[Collected data]
--- --- ---

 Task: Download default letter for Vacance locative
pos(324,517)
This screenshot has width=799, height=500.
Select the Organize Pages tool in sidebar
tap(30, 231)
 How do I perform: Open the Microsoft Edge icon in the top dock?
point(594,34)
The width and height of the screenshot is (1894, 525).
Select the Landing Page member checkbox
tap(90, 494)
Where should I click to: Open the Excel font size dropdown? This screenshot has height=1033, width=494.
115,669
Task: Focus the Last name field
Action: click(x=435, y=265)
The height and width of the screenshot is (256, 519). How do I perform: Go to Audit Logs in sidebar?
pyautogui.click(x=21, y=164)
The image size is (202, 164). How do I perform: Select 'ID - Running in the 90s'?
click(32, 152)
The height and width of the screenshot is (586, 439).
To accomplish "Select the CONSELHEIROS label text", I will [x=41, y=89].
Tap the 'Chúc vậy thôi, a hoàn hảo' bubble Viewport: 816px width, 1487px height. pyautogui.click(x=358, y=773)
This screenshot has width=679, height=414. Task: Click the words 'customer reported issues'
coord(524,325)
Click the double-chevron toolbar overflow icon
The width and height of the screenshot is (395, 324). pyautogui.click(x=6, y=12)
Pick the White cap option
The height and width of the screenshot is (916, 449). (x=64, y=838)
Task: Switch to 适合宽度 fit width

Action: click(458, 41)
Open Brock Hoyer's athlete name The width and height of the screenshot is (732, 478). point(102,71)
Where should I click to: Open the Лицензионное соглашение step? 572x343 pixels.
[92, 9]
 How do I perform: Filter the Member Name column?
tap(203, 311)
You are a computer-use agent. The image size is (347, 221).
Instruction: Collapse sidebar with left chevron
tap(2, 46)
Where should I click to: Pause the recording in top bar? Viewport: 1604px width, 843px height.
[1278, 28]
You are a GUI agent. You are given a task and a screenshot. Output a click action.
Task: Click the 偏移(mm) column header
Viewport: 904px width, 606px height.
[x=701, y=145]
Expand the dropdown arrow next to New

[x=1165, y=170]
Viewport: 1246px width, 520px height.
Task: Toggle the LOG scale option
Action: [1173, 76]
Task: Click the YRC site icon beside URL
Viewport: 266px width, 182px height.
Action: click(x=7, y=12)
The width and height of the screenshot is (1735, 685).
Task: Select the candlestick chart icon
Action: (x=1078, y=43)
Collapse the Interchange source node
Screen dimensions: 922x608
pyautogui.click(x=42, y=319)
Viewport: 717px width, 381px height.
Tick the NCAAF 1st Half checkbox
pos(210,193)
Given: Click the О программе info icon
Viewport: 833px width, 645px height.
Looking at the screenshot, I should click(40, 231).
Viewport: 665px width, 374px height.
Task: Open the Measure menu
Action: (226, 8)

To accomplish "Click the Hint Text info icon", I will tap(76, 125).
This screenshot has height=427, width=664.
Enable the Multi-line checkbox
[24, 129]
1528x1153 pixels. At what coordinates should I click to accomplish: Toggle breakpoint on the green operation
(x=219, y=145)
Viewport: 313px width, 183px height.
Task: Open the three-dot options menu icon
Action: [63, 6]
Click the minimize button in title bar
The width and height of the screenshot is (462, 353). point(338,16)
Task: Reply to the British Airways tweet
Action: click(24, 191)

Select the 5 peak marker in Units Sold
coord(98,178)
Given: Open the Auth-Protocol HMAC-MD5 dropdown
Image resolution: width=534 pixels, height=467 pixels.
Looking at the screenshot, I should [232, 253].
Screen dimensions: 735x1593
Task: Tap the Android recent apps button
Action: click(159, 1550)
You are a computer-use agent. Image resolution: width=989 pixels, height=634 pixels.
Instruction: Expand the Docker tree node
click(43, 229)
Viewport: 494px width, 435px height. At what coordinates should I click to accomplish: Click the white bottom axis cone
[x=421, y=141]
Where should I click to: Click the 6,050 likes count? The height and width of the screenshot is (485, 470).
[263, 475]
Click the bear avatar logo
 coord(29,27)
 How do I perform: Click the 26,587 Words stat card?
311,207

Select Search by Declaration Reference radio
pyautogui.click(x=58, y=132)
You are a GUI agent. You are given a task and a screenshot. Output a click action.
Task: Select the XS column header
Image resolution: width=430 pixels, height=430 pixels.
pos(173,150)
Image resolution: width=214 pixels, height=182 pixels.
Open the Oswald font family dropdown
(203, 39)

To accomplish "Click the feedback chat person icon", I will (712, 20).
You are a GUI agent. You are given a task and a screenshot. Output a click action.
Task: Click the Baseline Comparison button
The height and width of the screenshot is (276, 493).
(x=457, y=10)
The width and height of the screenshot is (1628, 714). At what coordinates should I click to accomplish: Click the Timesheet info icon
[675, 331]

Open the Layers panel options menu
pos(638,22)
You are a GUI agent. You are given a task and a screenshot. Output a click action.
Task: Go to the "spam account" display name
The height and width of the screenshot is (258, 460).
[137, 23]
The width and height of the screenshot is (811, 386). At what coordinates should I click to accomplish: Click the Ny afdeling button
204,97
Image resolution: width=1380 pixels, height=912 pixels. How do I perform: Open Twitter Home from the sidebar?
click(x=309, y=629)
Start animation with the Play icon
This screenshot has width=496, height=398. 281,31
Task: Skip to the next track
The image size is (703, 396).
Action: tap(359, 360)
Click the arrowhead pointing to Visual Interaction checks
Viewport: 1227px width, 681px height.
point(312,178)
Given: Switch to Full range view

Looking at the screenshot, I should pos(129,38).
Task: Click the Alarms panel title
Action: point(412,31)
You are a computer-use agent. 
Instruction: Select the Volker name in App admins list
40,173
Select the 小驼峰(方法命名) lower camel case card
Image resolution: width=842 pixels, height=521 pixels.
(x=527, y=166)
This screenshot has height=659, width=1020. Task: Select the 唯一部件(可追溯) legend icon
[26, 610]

--- --- ---

_Work instructions_. From the first line to the last, retype the records exactly.

_Exercise result_.
 Task: Download default letter for Vacance locative
pos(324,517)
This screenshot has width=799, height=500.
Select the Organize Pages tool in sidebar
tap(30, 231)
 How do I perform: Open the Microsoft Edge icon in the top dock?
point(594,34)
The width and height of the screenshot is (1894, 525).
Select the Landing Page member checkbox
tap(90, 494)
Where should I click to: Open the Excel font size dropdown? This screenshot has height=1033, width=494.
115,669
Task: Focus the Last name field
Action: click(x=435, y=265)
The height and width of the screenshot is (256, 519). How do I perform: Go to Audit Logs in sidebar?
pyautogui.click(x=21, y=164)
The image size is (202, 164). How do I perform: Select 'ID - Running in the 90s'?
click(32, 152)
The height and width of the screenshot is (586, 439).
To accomplish "Select the CONSELHEIROS label text", I will [x=41, y=89].
Tap the 'Chúc vậy thôi, a hoàn hảo' bubble Viewport: 816px width, 1487px height. pyautogui.click(x=358, y=773)
This screenshot has width=679, height=414. Task: Click the words 'customer reported issues'
coord(524,325)
Click the double-chevron toolbar overflow icon
The width and height of the screenshot is (395, 324). pyautogui.click(x=6, y=12)
Pick the White cap option
The height and width of the screenshot is (916, 449). (x=64, y=838)
Task: Switch to 适合宽度 fit width

Action: click(458, 41)
Open Brock Hoyer's athlete name The width and height of the screenshot is (732, 478). point(102,71)
Where should I click to: Open the Лицензионное соглашение step? 572x343 pixels.
[92, 9]
 How do I perform: Filter the Member Name column?
tap(203, 311)
You are a computer-use agent. The image size is (347, 221).
Instruction: Collapse sidebar with left chevron
tap(2, 46)
Where should I click to: Pause the recording in top bar? Viewport: 1604px width, 843px height.
[1278, 28]
You are a GUI agent. You are given a task and a screenshot. Output a click action.
Task: Click the 偏移(mm) column header
Viewport: 904px width, 606px height.
[x=701, y=145]
Expand the dropdown arrow next to New

[x=1165, y=170]
Viewport: 1246px width, 520px height.
Task: Toggle the LOG scale option
Action: [1173, 76]
Task: Click the YRC site icon beside URL
Viewport: 266px width, 182px height.
Action: click(x=7, y=12)
The width and height of the screenshot is (1735, 685).
Task: Select the candlestick chart icon
Action: (x=1078, y=43)
Collapse the Interchange source node
Screen dimensions: 922x608
pyautogui.click(x=42, y=319)
Viewport: 717px width, 381px height.
Tick the NCAAF 1st Half checkbox
pos(210,193)
Given: Click the О программе info icon
Viewport: 833px width, 645px height.
Looking at the screenshot, I should click(40, 231).
Viewport: 665px width, 374px height.
Task: Open the Measure menu
Action: (226, 8)

To accomplish "Click the Hint Text info icon", I will tap(76, 125).
This screenshot has height=427, width=664.
Enable the Multi-line checkbox
[24, 129]
1528x1153 pixels. At what coordinates should I click to accomplish: Toggle breakpoint on the green operation
(x=219, y=145)
Viewport: 313px width, 183px height.
Task: Open the three-dot options menu icon
Action: [63, 6]
Click the minimize button in title bar
The width and height of the screenshot is (462, 353). point(338,16)
Task: Reply to the British Airways tweet
Action: click(24, 191)

Select the 5 peak marker in Units Sold
coord(98,178)
Given: Open the Auth-Protocol HMAC-MD5 dropdown
Image resolution: width=534 pixels, height=467 pixels.
Looking at the screenshot, I should [232, 253].
Screen dimensions: 735x1593
Task: Tap the Android recent apps button
Action: click(159, 1550)
You are a computer-use agent. Image resolution: width=989 pixels, height=634 pixels.
Instruction: Expand the Docker tree node
click(43, 229)
Viewport: 494px width, 435px height. At what coordinates should I click to accomplish: Click the white bottom axis cone
[x=421, y=141]
Where should I click to: Click the 6,050 likes count? The height and width of the screenshot is (485, 470).
[263, 475]
Click the bear avatar logo
 coord(29,27)
 How do I perform: Click the 26,587 Words stat card?
311,207

Select Search by Declaration Reference radio
pyautogui.click(x=58, y=132)
You are a GUI agent. You are given a task and a screenshot. Output a click action.
Task: Select the XS column header
Image resolution: width=430 pixels, height=430 pixels.
pos(173,150)
Image resolution: width=214 pixels, height=182 pixels.
Open the Oswald font family dropdown
(203, 39)

To accomplish "Click the feedback chat person icon", I will (712, 20).
You are a GUI agent. You are given a task and a screenshot. Output a click action.
Task: Click the Baseline Comparison button
The height and width of the screenshot is (276, 493).
(x=457, y=10)
The width and height of the screenshot is (1628, 714). At what coordinates should I click to accomplish: Click the Timesheet info icon
[675, 331]

Open the Layers panel options menu
pos(638,22)
You are a GUI agent. You are given a task and a screenshot. Output a click action.
Task: Go to the "spam account" display name
The height and width of the screenshot is (258, 460).
[137, 23]
The width and height of the screenshot is (811, 386). At what coordinates should I click to accomplish: Click the Ny afdeling button
204,97
Image resolution: width=1380 pixels, height=912 pixels. How do I perform: Open Twitter Home from the sidebar?
click(x=309, y=629)
Start animation with the Play icon
This screenshot has width=496, height=398. 281,31
Task: Skip to the next track
The image size is (703, 396).
Action: tap(359, 360)
Click the arrowhead pointing to Visual Interaction checks
Viewport: 1227px width, 681px height.
point(312,178)
Given: Switch to Full range view

Looking at the screenshot, I should pos(129,38).
Task: Click the Alarms panel title
Action: point(412,31)
You are a computer-use agent. 
Instruction: Select the Volker name in App admins list
40,173
Select the 小驼峰(方法命名) lower camel case card
Image resolution: width=842 pixels, height=521 pixels.
(x=527, y=166)
This screenshot has height=659, width=1020. Task: Select the 唯一部件(可追溯) legend icon
[26, 610]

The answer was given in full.